If you happen to have a few thousand dollars lying around,
you could become owner of an original copy of what is believed to be the
nation's first math textbook.
A copy of "Pike's Arithmetic" will be
auctioned off along with his personal journal with "notes, drawings and
calculations on various subjects including mathematics, navigation (and)
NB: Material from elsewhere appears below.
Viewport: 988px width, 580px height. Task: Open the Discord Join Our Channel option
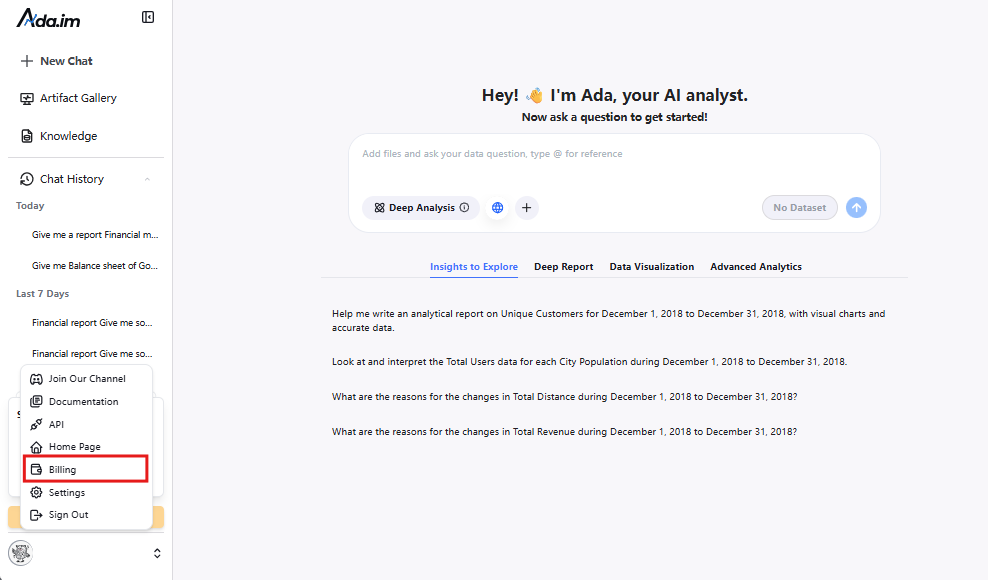[x=86, y=378]
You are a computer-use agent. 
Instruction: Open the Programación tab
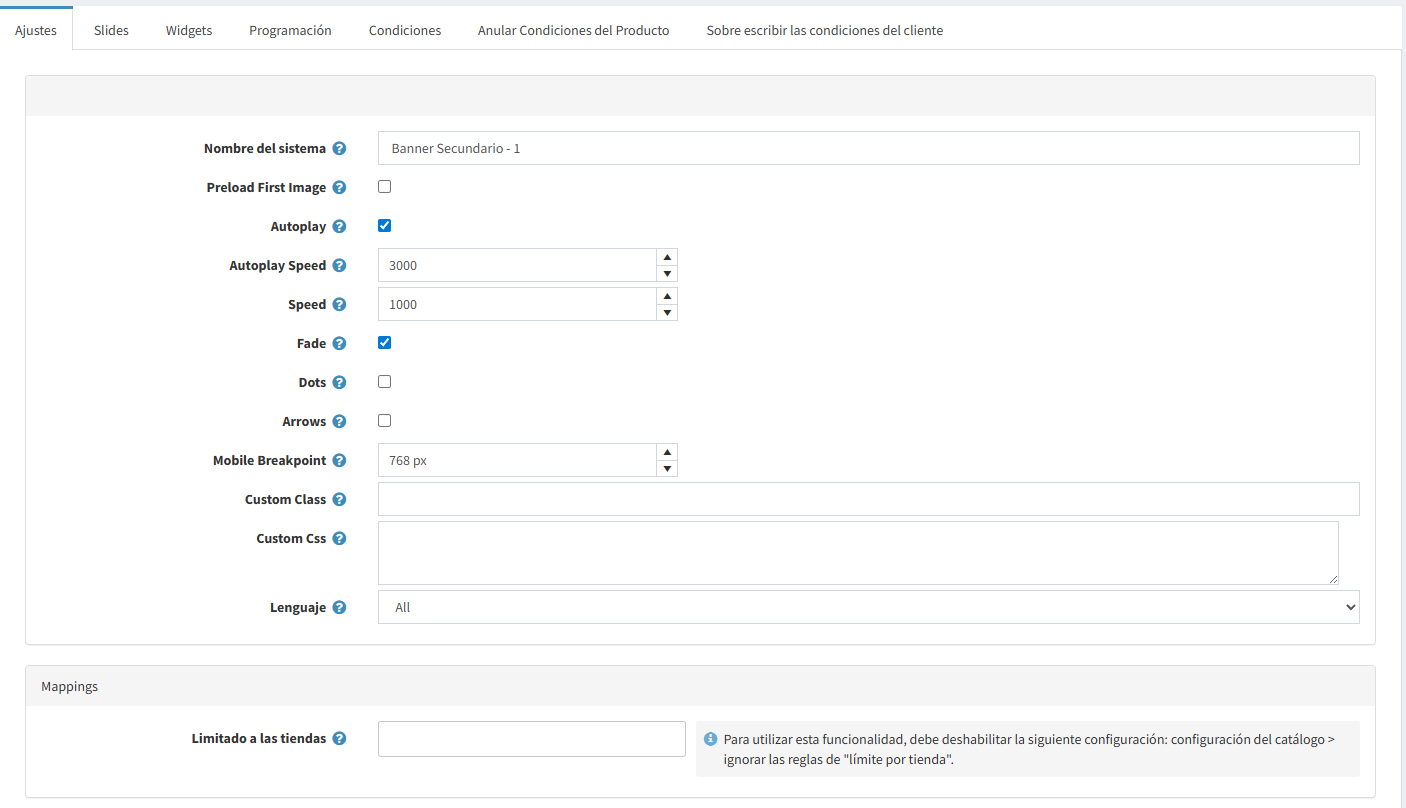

astronomy, dated 1764 ending in 1796," according to the auction brochure (see
photographs of the pages in the slideshow below). Newburyport, MA native Nicholas Pike, the author,
completed it in 1786. The auction will be Sunday and done by John
McInnis Auctioneers in Amesbury, MA. Also to be auctioned off is a 1788 letter (read the translation here) from George Washington to Pike commending him for his work.
According to an
article in the Newburyport Daily News, Pike's Arithmetic was the dominant
math text in the U.S. for 50 years. The collection should be worth about $20,000
to $50,000 at auction, the article says.
The letter (see the
transcription and view the original three page letter in the slideshow below), dated June 20, 1788 from
George Washington and written at his Mount Vernon home reveals the respect the one-time land surveyor had for math. It also shows the formal, gentile and indirect
nature of writing at the time. Washington became the country's first
president in 1789.
Here's an excerpt:
"But
I must be permitted to remark that the subject, in my estimation, hold a higher
rank in the literary scale than you are disposed to allow. The science of
figures, to ascertain a degree, is not only indecipherably requisite in every
walk of civilized life, but the investigations of mathematical truths accustoms
the mind to method and correctness in reasoning, and is as (empoym ?) peculiarly worthy of rational beings. In a cloudy
state of existence, where so many this appear precarious to the bewildered
research it is here that the rational faculties find a firm foundation to rest
upon. From the high ground of mathematical & philosophical demonstration, we
are insensibly led to far nobler speculations & sublime meditations."